What this task involves:
Your answer must be the lines from the one containing "ENDLESS/UNLIMITED (448, 803)" through the last line below, copied exactly, with no pictures.
#### Data records ####
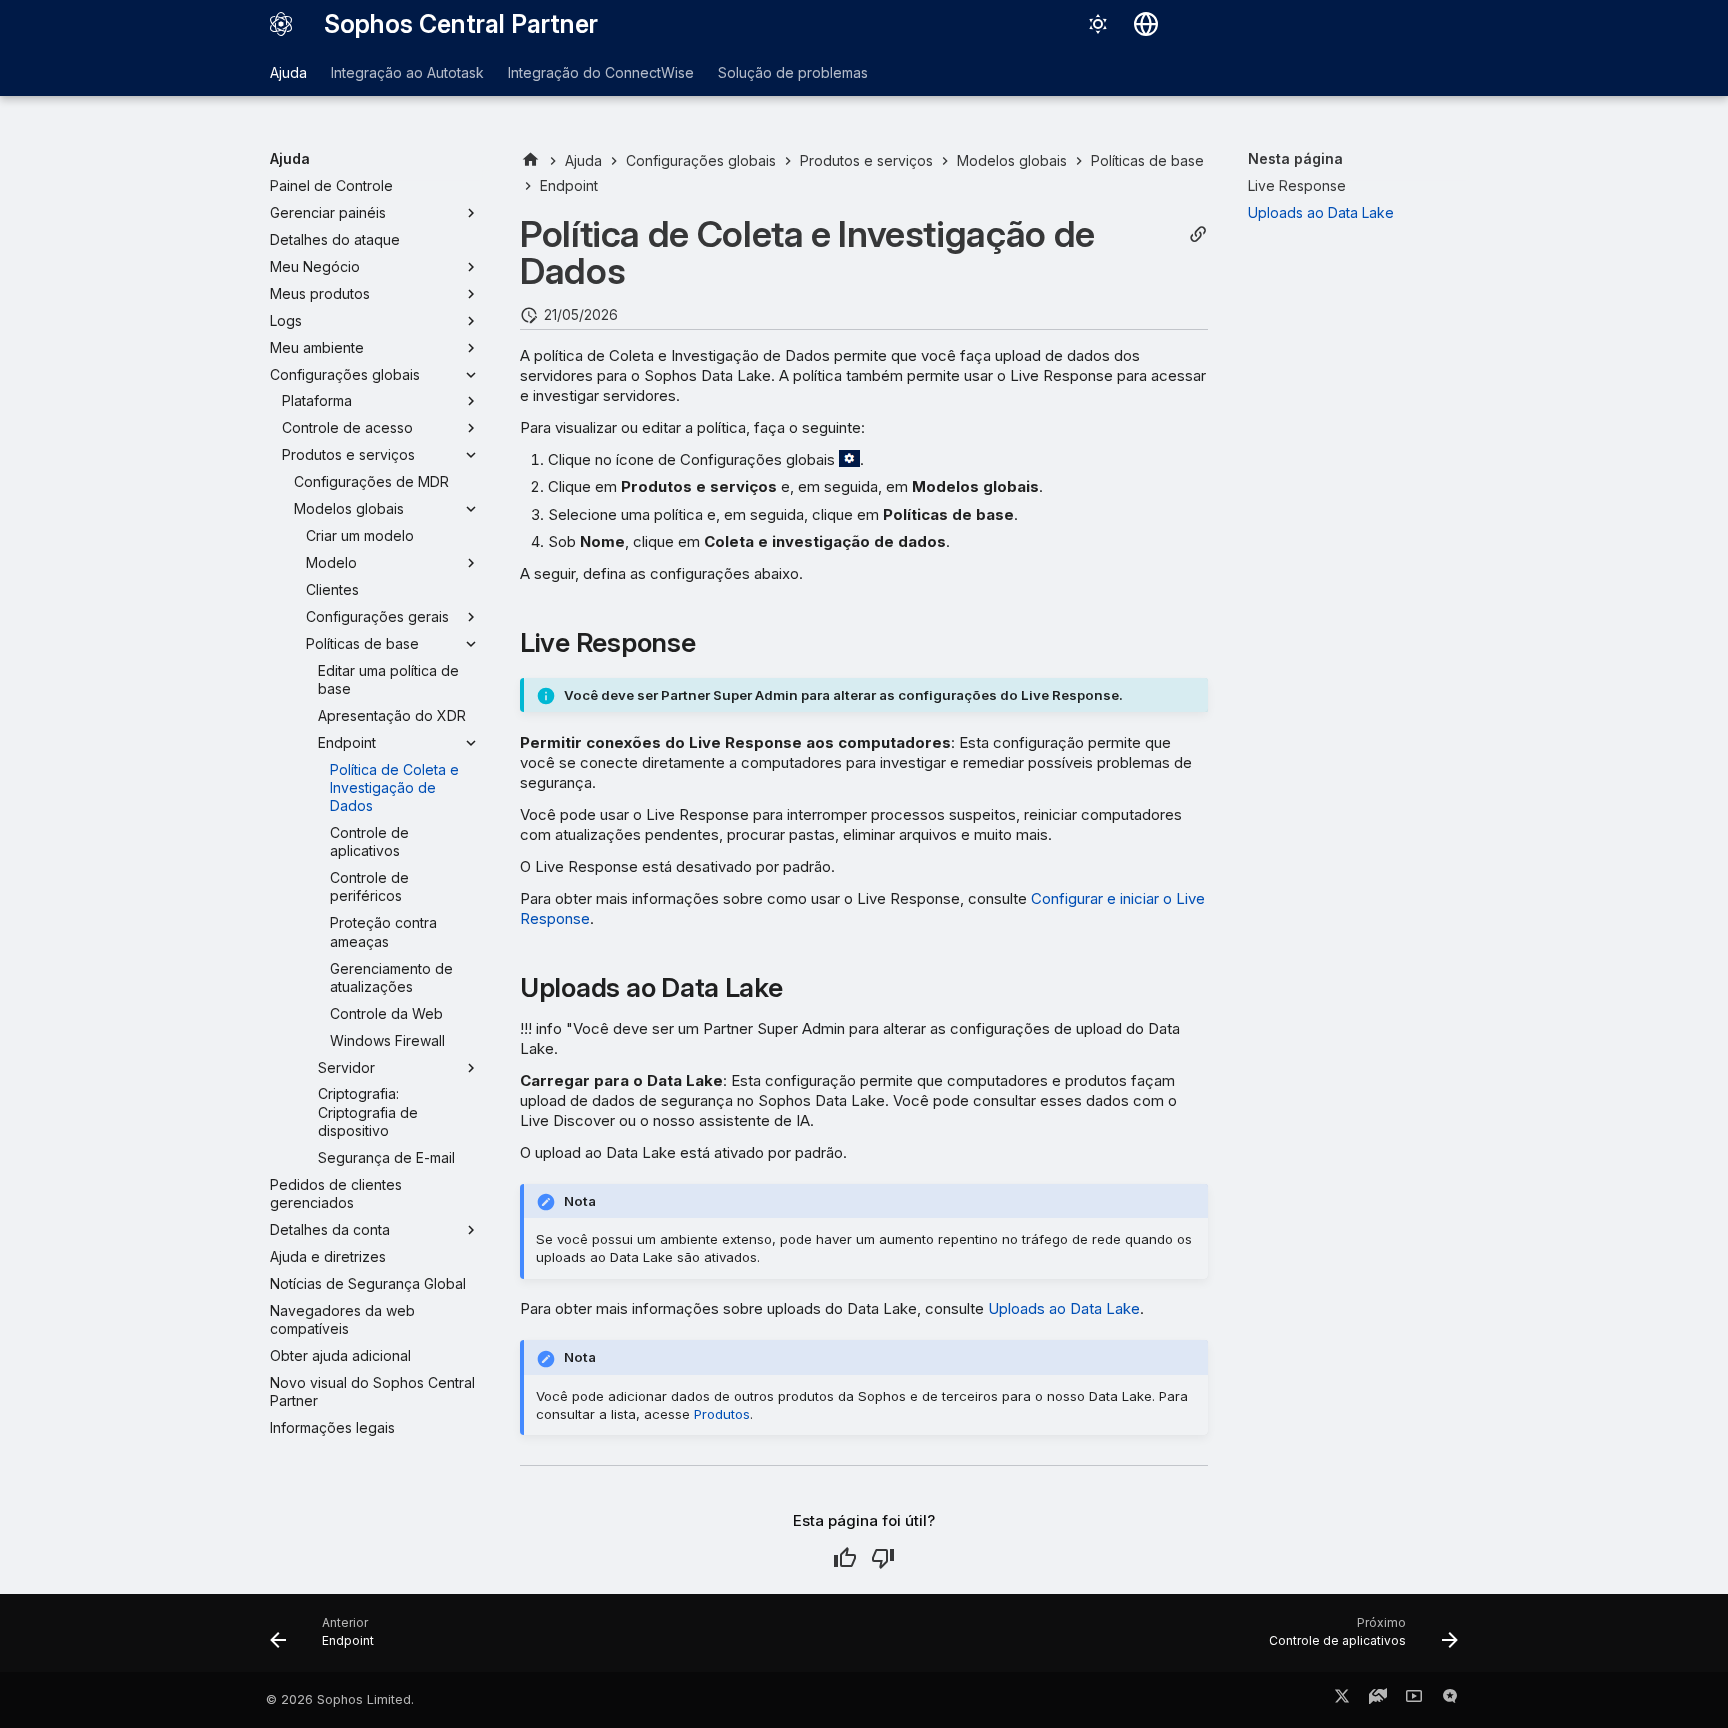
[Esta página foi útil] (845, 1558)
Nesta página (1295, 158)
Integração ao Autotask (407, 72)
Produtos (722, 1414)
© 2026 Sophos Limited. (340, 1699)
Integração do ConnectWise (601, 72)
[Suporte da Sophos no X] (1342, 1700)
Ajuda (288, 72)
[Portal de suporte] (1378, 1700)
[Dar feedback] (1450, 1700)
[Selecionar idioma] (1146, 24)
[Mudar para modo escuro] (1098, 24)
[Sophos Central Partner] (281, 24)
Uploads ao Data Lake (1064, 1308)
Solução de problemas (793, 72)
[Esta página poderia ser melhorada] (883, 1558)
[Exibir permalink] (1198, 234)
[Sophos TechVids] (1414, 1700)
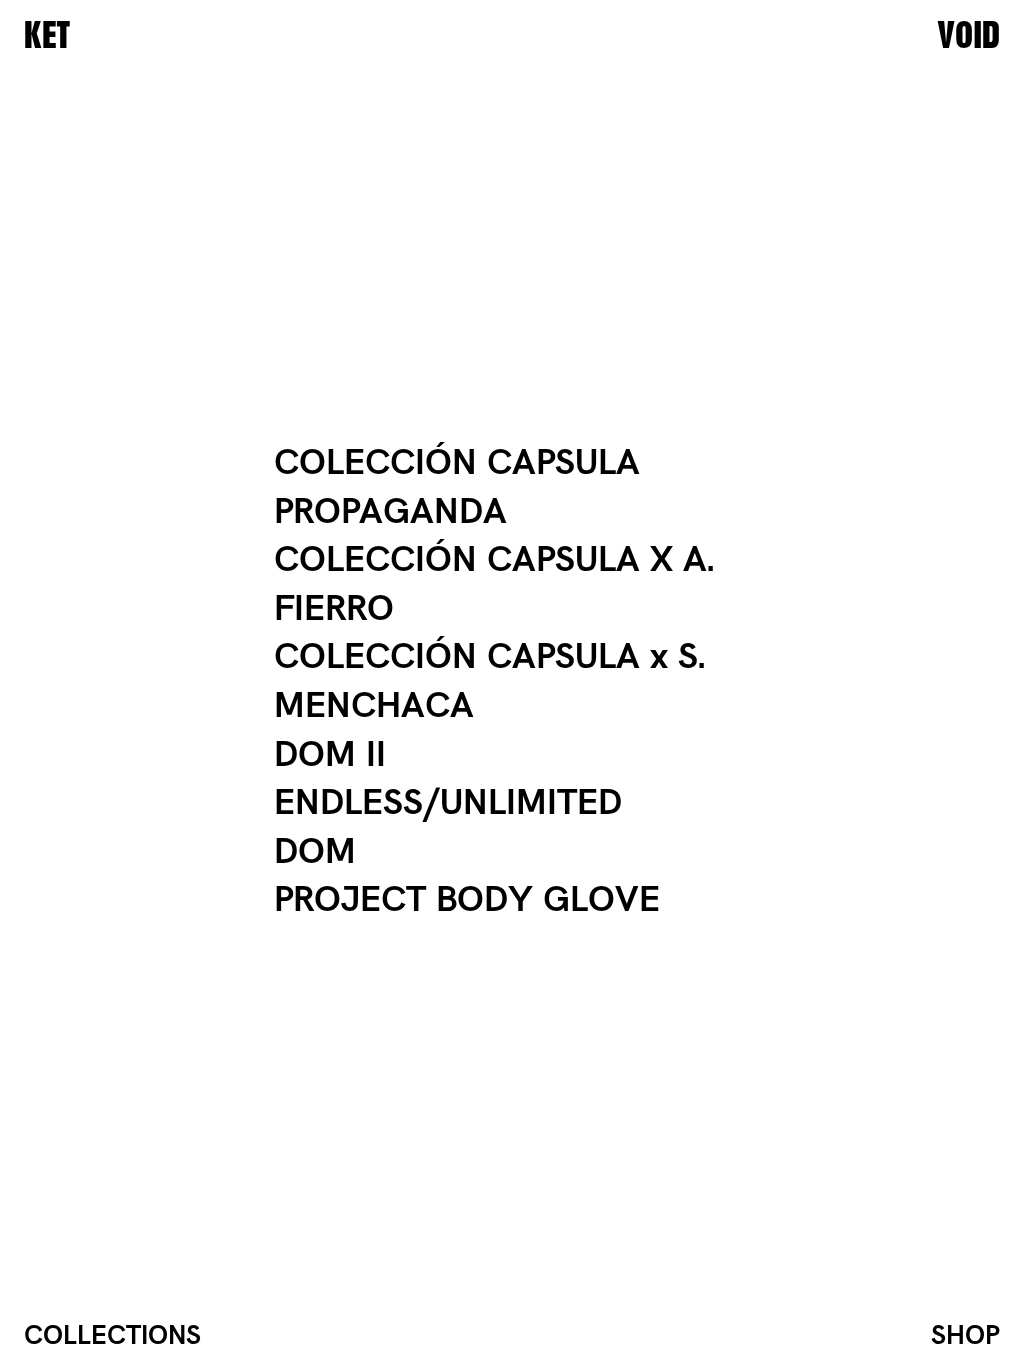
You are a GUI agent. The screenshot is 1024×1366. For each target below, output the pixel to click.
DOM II (330, 755)
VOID (968, 36)
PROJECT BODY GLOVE (467, 900)
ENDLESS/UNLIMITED (448, 803)
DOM (315, 852)
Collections (112, 1336)
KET (47, 36)
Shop (965, 1336)
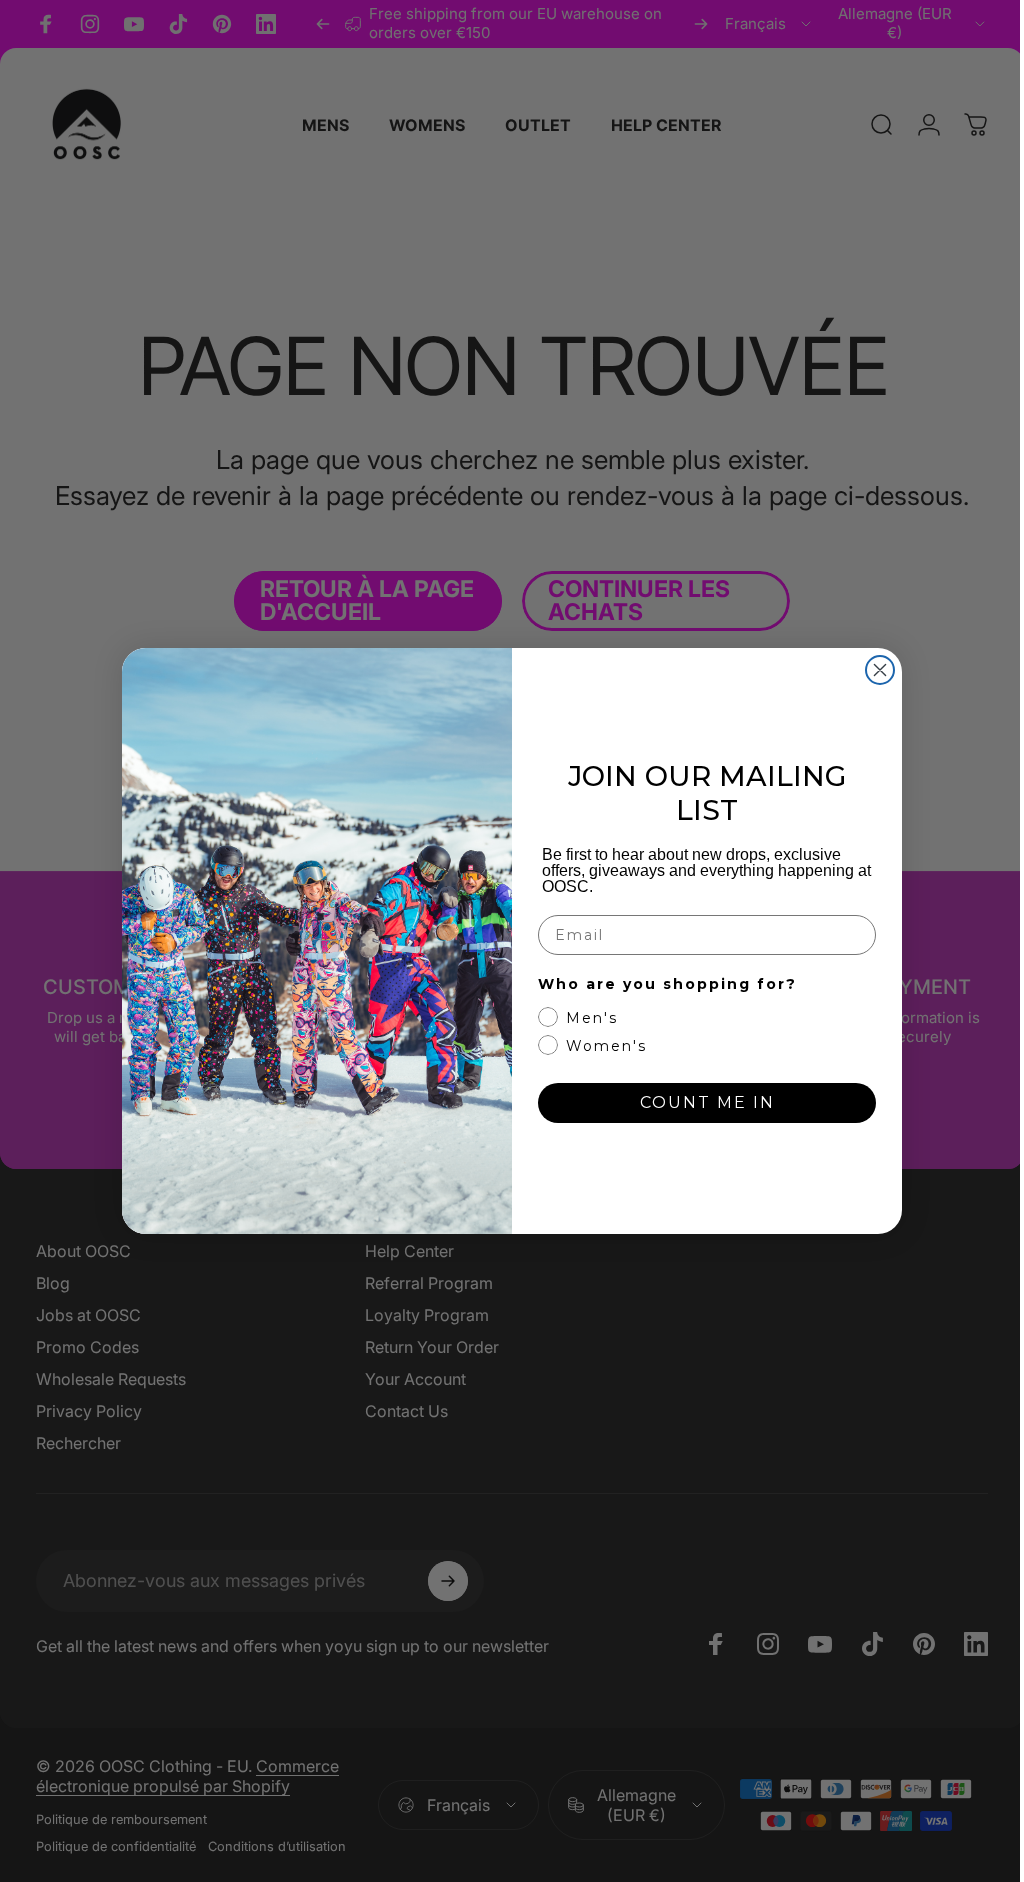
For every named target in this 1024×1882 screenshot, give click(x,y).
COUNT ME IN (699, 1102)
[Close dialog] (873, 670)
####
Response to this exercise:
ENDLESS/UNLIMITED (448, 803)
DOM (315, 852)
Collections (112, 1336)
KET (47, 36)
Shop (965, 1336)
For every named target in this 1024×1882 screenshot, give click(x,y).
COUNT ME IN (699, 1102)
[Close dialog] (873, 670)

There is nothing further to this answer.